The printing process looks spectacular: Small sparks - similar to a sparkler - flash sporadically over an even, gray surface. Dark-gray seams are left wherever there had been a flash.They won’t be seen for long though: As soon as the sparks stop, a slider distributes a new wafer-thin layer of gray powder evenly onto the surface. And the process starts over again. On areas specified by the control software, the metal powder – usually aluminum, titanium or a titanium-aluminum - alloy - is precisely heated by a laser within one hundredth of a millimeter. The powder melts in these places, hardens, and forms one of thousands of layers of a structure that is often very complex.

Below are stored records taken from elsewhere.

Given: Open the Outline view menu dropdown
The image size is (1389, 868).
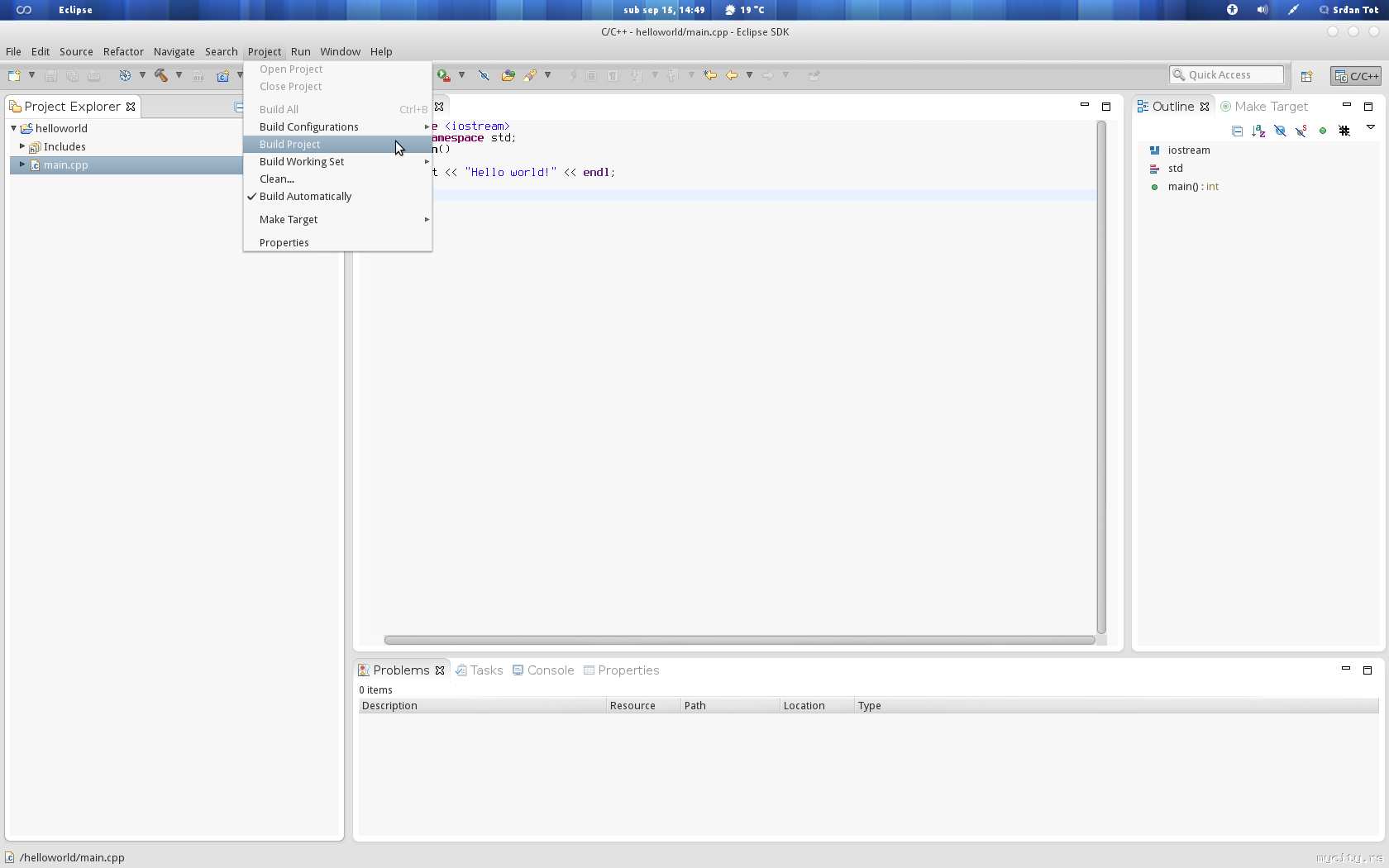Looking at the screenshot, I should coord(1370,127).
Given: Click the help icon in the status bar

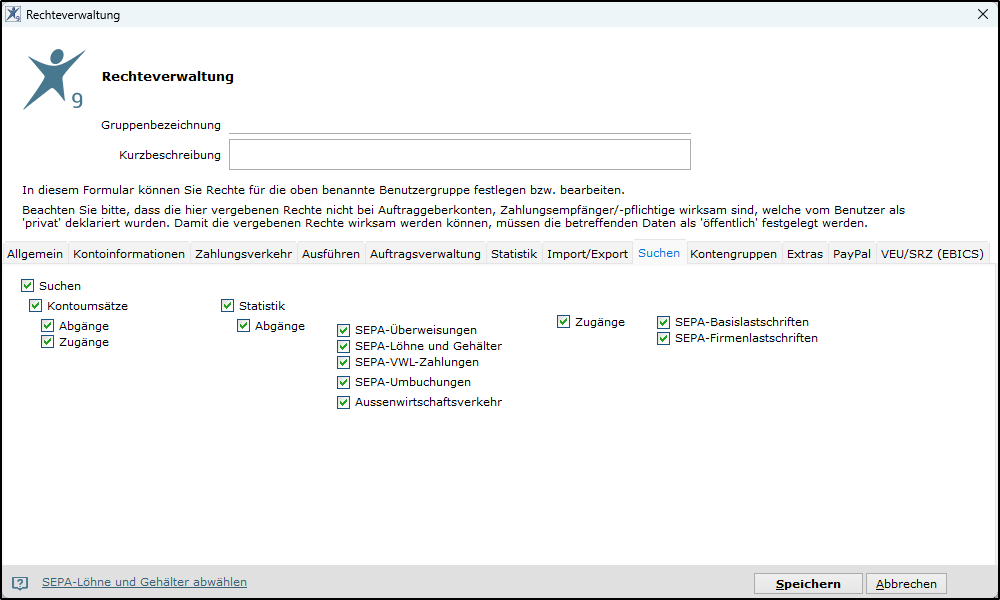Looking at the screenshot, I should point(20,583).
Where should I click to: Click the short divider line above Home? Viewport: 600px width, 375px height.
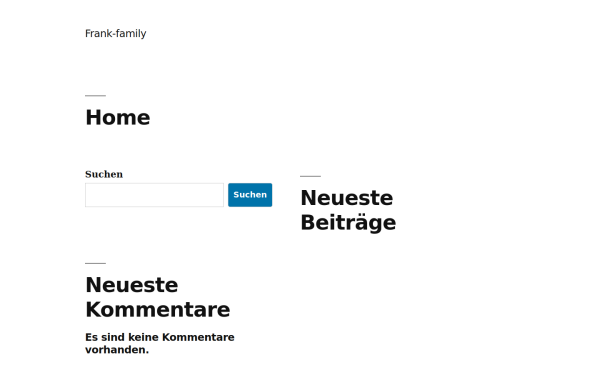95,96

This process repeats itself for hours.

„Additive Fertigung“ nennen die Spezialisten diese Herstellungsweise. Denn anders als bei der „subtraktiven Fertigung“, wo aus einem Metallblock ein Werkstück herausgesägt oder -gefräst wird und Details abgeschliffen oder gebohrt werden, entsteht hier das Produkt Schicht für Schicht. Der Clou dabei: Was gefertigt werden soll, ist bis ins allerletzte Detail individualisierbar. Weil das nicht erhitzte Pulver im Bearbeitungsraum verbleibt, sieht man das Druckergebnis erst ganz am Ende. Bis das überschüssige Pulver abgebürstet wird, umhüllt es das dreidimensionale Produkt. So, wie Wüstensand ein Autowrack verschwinden lassen kann, bleiben auch die hergestellten Werkstücke zunächst verborgen. Willkommener Nebeneffekt: Das verbliebene Metallpulver kann zu 95 Prozent weiterverwendet werden.